Kosuke Hagino posted his second win of the meet in the men’s 200-meter free, stopping the clock at a sizzling 1:45.50. Hagino’s time not only rockets him to the top of the 2016 world rankings, but also earned him a ticket to Rio as he finished more than one second under the Japanese Olympic standard of 1:46.89. Hagino’s swim now makes him the only other swimmer besides China’s Sun Yang to have clocked a sub-1:46 in the 2016 season.

Takeshi Matsuda improved upon his semi-finals time in the 200 free to stop the clock at a 1:46.88, but was unable to bypass the Olympic standard, needing to drop another .78 seconds. Naito Ehara turned in a time of 1:46.89 for third overall.

Rikako Ikee, the young teen phenom, surged ahead of the competition to win the women’s 200-meter free in a new Japanese junior national record of 1:57.39. Despite finishing a shy .02 seconds short of the Japanese National record (1:57.37), Ikee missed the Japanese Olympic standard by more than half a second (1:56.82) as the 200 free is the only event in which the Olympic standard is faster than the National record.

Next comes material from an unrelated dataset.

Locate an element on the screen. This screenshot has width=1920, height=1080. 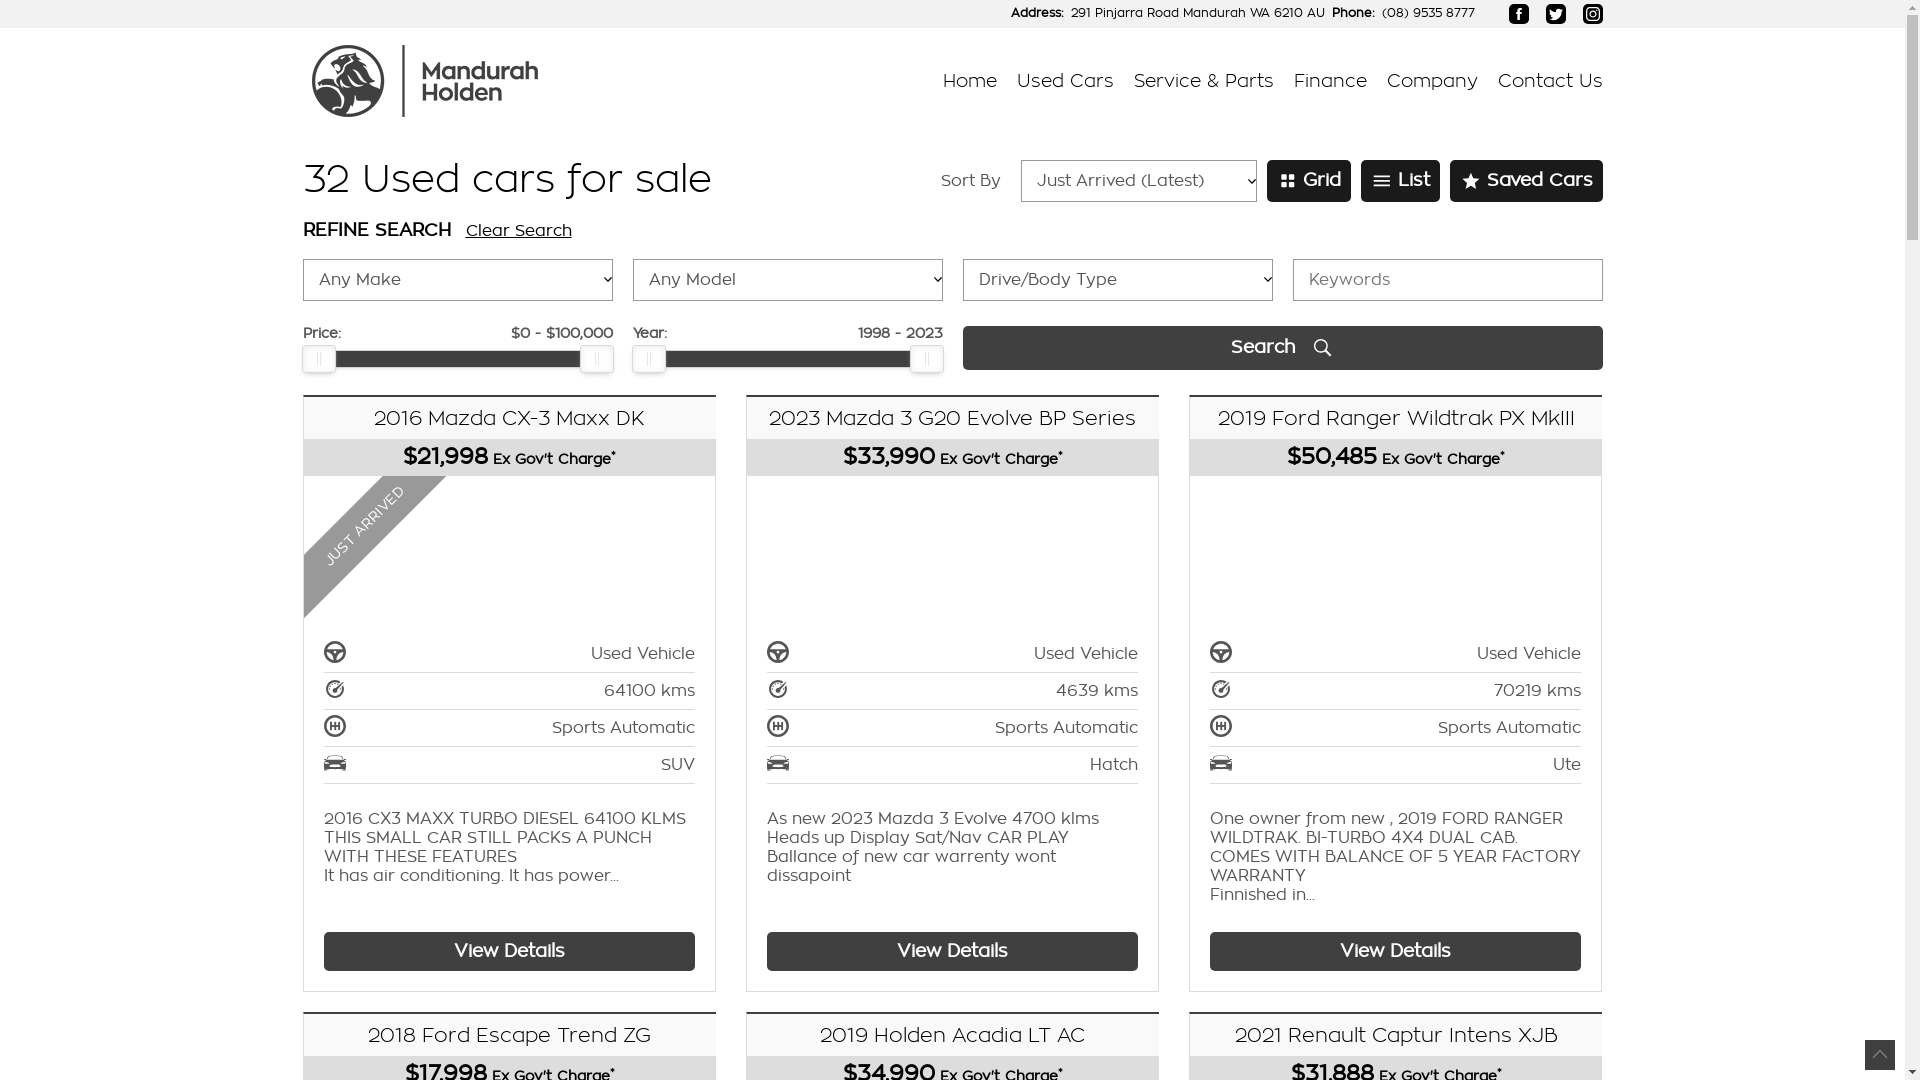
Used Cars is located at coordinates (1064, 81).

Kanako Watanabe led the women’s 100-meter breaststroke field with a final time of 1:06.57, finishing less than a second off her Japanese National record of 1:05.88 from 2014. Watanabe’s swim qualifies her for the Olympic team as she finished under the Olympic standard of 1:06.72. This is not the first 1:06 for Watanabe, however, as she currently is ranked seventh in the world with a 1:06.49 from the Japanese Intercollegiate Championships last fall.

Also under the Olympic standard is Satomi Suzuki who finished with a 1:06.72, good for second overall. Rie Kaneto, the 200-meter breaststroke National Record holder, finished with a time of 1:06.79 for the bronze.

Ryosuke Irie clinched a ticket to Rio in the men’s 100-meter back with a final time of 53.26, finishing just .01 seconds faster than his 53.27 from last October’s Tokyo stop of the World Cup Series. While Irie will need to bump up the speed if he wants to challenge Australia’s Mitch Larkin or France’s Camille LaCourt, his time was comfortably under the Japanese Olympic standard of 53.49.

Junya Hasegawa grabbed second overall with a time of 53.49, tying the Japanese Olympic standard. Only the Japanese Swimming Federation can tell us if tying the Olympic standard is good enough to earn a spot on the Olympic team. Junya Koga finished third overall with a time of 53.57, just shy of the Olympic standard.